_OBJECTIVES:_
**1)** Translate this sentence from the background section below into Spanish: "The pressurized steam passes through the turbine and exits at a lower pressure."
**2)** Write a two-sentence summary of the background section below.
**3)** Based on the background section below, state whether each statement agrees with it (yes or no), and quote the words that decide it: (a) The condensers turn steam into liquid at a pressure below atmospheric pressure. (b) Plant output must be derated when the weather is cold and dry. (c) The condensate needs no preheating before it returns to the boilers.

─── TEXT BLOCK

BACKGROUND OF THE INVENTION

The present invention relates to power plants and, more particularly, to a system for preheating boiler feedwater and cooling condenser water.

A steam turbine is a device that extracts thermal energy from pressurized steam and uses it to do mechanical work on a rotating output shaft. The pressurized steam passes through the turbine and exits at a lower pressure. A condenser lowers the temperature of the steam and condenses into condensate in order to maximize the energy extracted from the steam. The condensate provides feed water that must be preheated and returned to the boilers. The condensers are heat exchangers which convert steam from its gaseous state to its liquid state (condensate) at a pressure below atmospheric pressure by using cooling water.

Currently, the electric output from condensing steam turbine plants must be reduced (derated) when the weather is hot and humid because of the limitations of their waste heat dissipation (cooling) systems. If cooling towers are used, the amount of heat that can be dissipated through evaporation is limited by the wet bulb temperature of the ambient air which limits the amount of heat that can be dissipated by the cooling tower. In systems that use cooling water from nearby bodies of water, the amount of heat that can be dissipated is reduced in hot and humid weather because the temperature of the source water becomes too warm and/or because the thermal pollution of the warmer discharge water breaches an environmentally acceptable level.

──────
─── DATASET

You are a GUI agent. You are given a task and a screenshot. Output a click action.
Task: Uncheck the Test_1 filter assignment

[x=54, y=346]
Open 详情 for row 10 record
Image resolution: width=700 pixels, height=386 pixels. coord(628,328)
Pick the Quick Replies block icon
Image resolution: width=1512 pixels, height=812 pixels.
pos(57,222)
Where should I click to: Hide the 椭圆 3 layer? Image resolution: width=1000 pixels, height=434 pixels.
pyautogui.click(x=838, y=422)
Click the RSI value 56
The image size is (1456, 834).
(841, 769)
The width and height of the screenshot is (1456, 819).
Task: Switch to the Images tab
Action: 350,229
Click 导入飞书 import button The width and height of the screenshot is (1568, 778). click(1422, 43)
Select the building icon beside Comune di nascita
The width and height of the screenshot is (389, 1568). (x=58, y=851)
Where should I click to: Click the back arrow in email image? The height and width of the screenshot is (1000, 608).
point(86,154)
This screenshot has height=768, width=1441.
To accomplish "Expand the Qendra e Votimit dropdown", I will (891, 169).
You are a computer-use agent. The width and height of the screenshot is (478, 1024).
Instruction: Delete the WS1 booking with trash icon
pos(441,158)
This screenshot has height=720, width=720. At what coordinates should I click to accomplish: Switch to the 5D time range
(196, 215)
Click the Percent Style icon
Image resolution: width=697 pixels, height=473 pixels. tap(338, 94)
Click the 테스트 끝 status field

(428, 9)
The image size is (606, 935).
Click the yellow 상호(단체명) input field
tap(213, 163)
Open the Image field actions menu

──────

_OUTPUTS:_
**1)** El vapor presurizado pasa a través de la turbina y sale a una presión más baja.

**2)** The background section describes a steam turbine, which uses thermal energy from pressurized steam to do mechanical work, and a condenser, which uses cooling water to turn the steam leaving the turbine into condensate that is preheated and returned to the boilers as feedwater. It explains that condensing steam turbine plants must currently reduce their electric output in hot and humid weather, because cooling towers are limited by the wet bulb temperature of the ambient air, and cooling water from nearby bodies of water becomes too warm or its warmer discharge breaches an environmentally acceptable level of thermal pollution.

**3)**
(a) Yes: "at a pressure below atmospheric pressure by using cooling water"
(b) No: "must be reduced (derated) when the weather is hot and humid"
(c) No: "feed water that must be preheated and returned to the boilers"